In May we completed an in depth analysis of the millions of inboxes and billions of emails we filter for our 1000+ clients across Australia and New Zealand. We spoke to email evangelist and SMX co-founder Thom Hooker about what the results show and what they mean for business across the two countries.
Q: We see in the report that spam is 85% of all email volume, is it the threat it was?
A: Spam still is out there but it's not the threat that it was. Basically, two things have changed, I guess over the last few years that have affected spam attacks. One would be that our technology has changed an awful lot and we're now able to detect spam a lot better than we were. And the bad actors have changed tack a little bit and they're now creating targeted attacks, specifically targeting organisations. And in general, a lot of those attacks are ending up on 365 generally, because it's such a popular platform.
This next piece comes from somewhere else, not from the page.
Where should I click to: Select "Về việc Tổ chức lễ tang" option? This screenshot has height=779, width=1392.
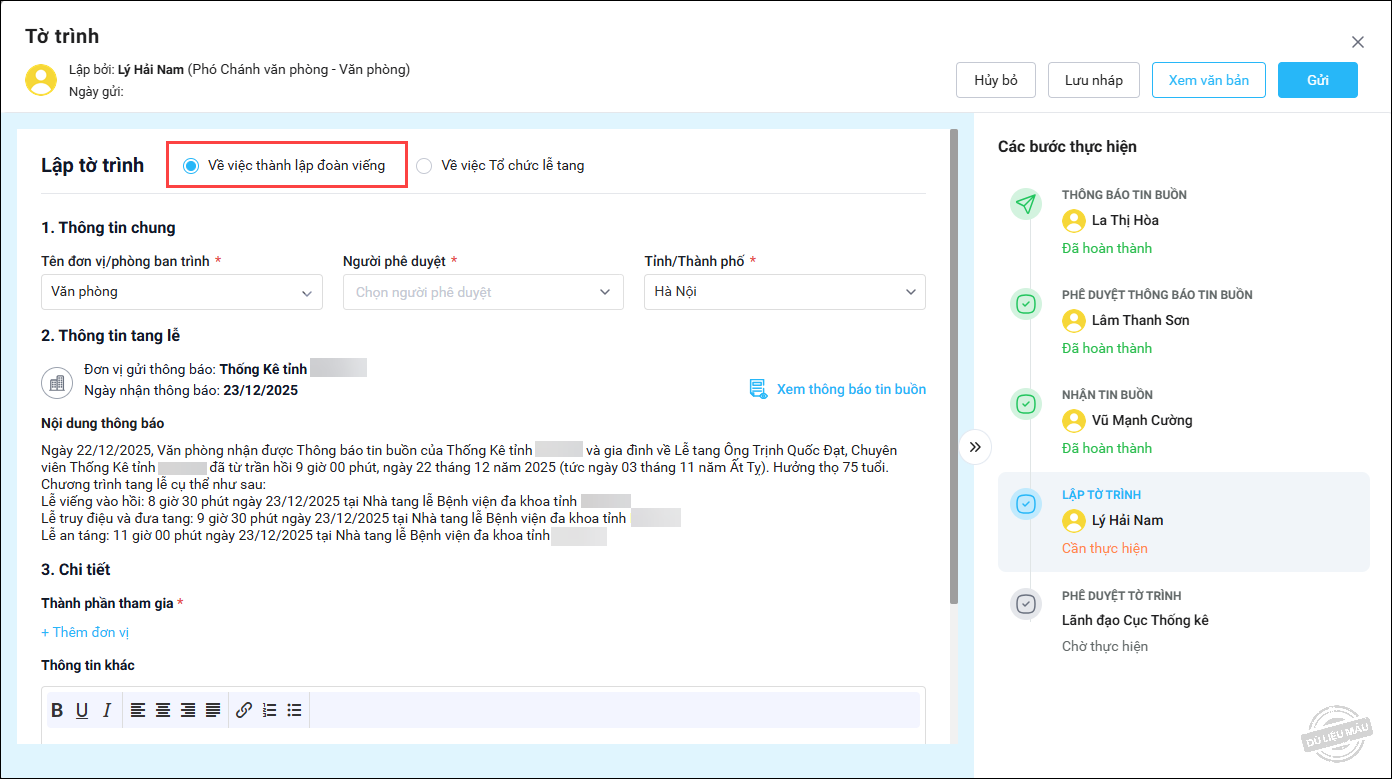click(424, 166)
Q: Can you give us a quick breakdown of the current threat environment?
A: So the area that's currently under threat in this part of the world is commonly known as business email compromised, and that's generally a social engineering attack over email. It generally starts out with someone external to the organisation pretending to be someone within the organisation and they are spoofing or stealing a person's identity. Generally with the aim of either changing bank account details or sending some funds outside of the organisation to an external destination.
Q: Who are these threats generally affecting?
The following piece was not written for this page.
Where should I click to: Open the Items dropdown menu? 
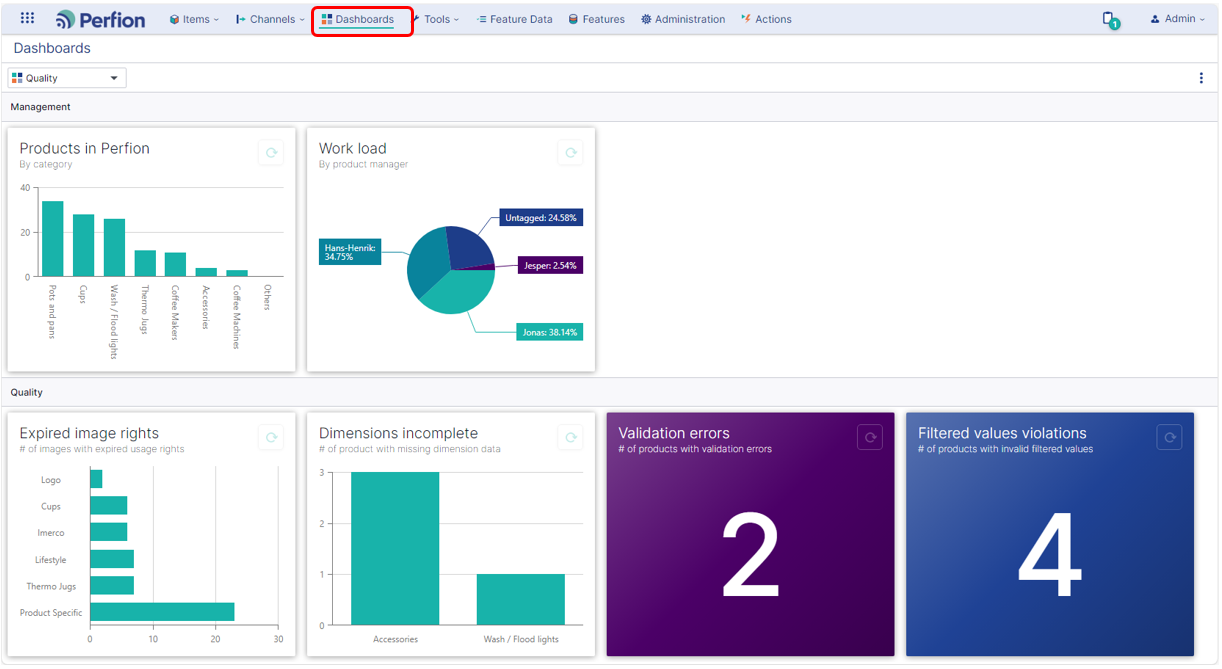tap(194, 19)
A: So generally these business email compromised attacks are targeting senior or mid level staff within an organisation that are involved in financial authorisation workflow processes. Once they have a legitimate conversation with one of those staff members engaged, they will then seek to open up that conversation and ultimately either get something like bank details changed or send funds externally outside the organisation to the nominated bank account.
Q: Other than a robust email filtering system, what tools or tactics do you recommend organisations employ to better protect themselves?
A: So firstly training's a really important key to help defend against these kind of attacks; training staff to learn what a bad email looks like and to avoid opening them. Secondly, deploying multi-layered technology defences against these types of attacks is really important too. Technology is now able to automatically detect a large number of these sorts of attacks. Thirdly, deploying custom rules that are specific to your organisation's needs around the DLP, whitelisting and blacklisting type scenarios. Finally, probably the most important tool at the moment is deploying DMARC which really helps defend against business email compromised attacks.